DATA
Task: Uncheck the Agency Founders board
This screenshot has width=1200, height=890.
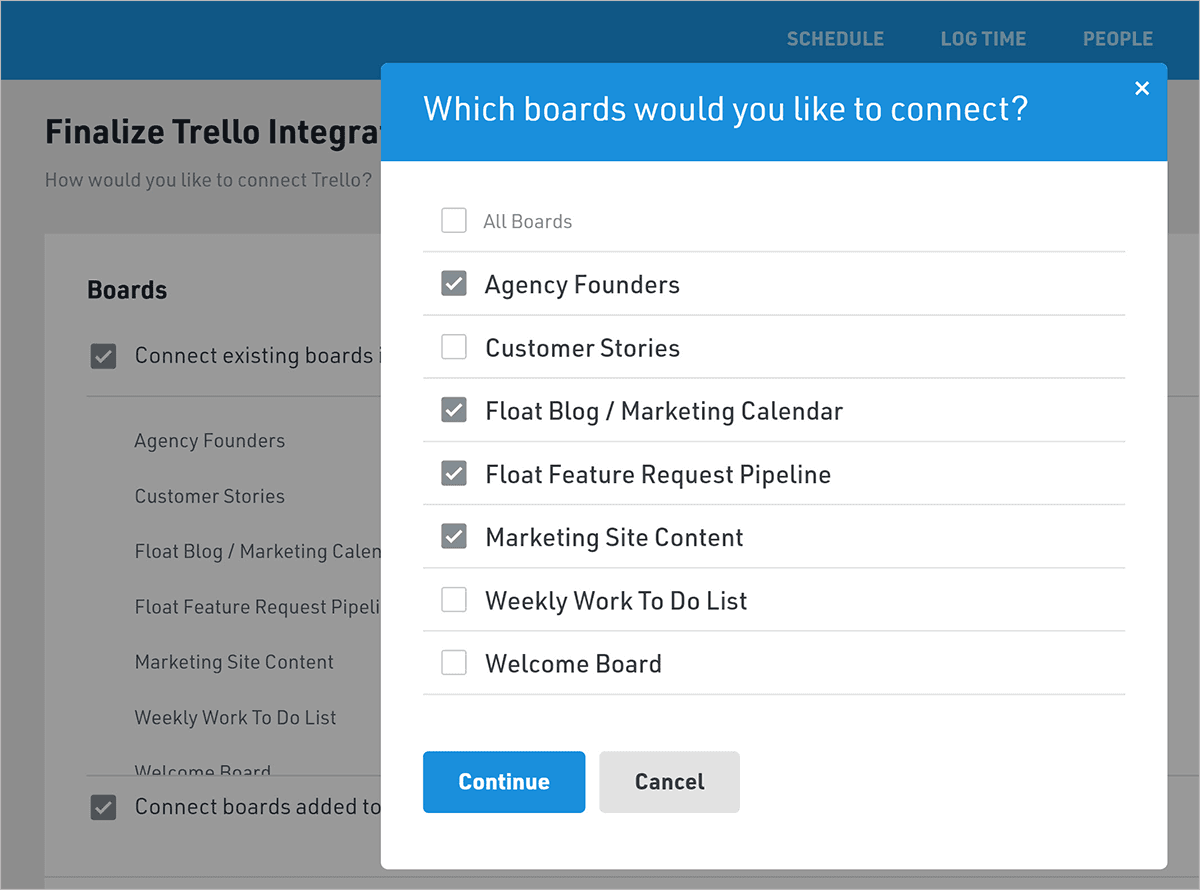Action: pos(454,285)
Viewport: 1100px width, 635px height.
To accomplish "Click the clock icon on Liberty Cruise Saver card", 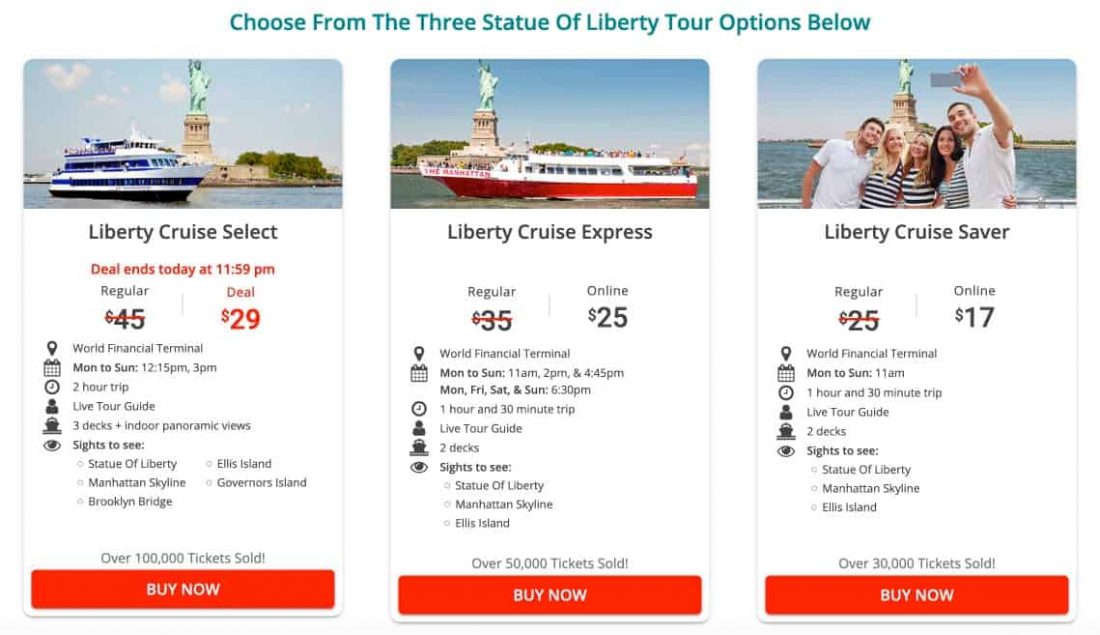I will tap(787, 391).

---

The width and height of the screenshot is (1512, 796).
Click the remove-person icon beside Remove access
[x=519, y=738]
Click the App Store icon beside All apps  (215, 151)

==

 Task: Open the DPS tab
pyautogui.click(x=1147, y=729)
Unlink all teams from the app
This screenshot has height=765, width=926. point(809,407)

PROBLEM REQUIREMENTS
Using the entries above, give again exactly the lines from the line holding "The width and" through the line holding "Click the App". Include both end lines and nothing else.

RESPONSE BELOW
The width and height of the screenshot is (1512, 796).
Click the remove-person icon beside Remove access
[x=519, y=738]
Click the App Store icon beside All apps  (215, 151)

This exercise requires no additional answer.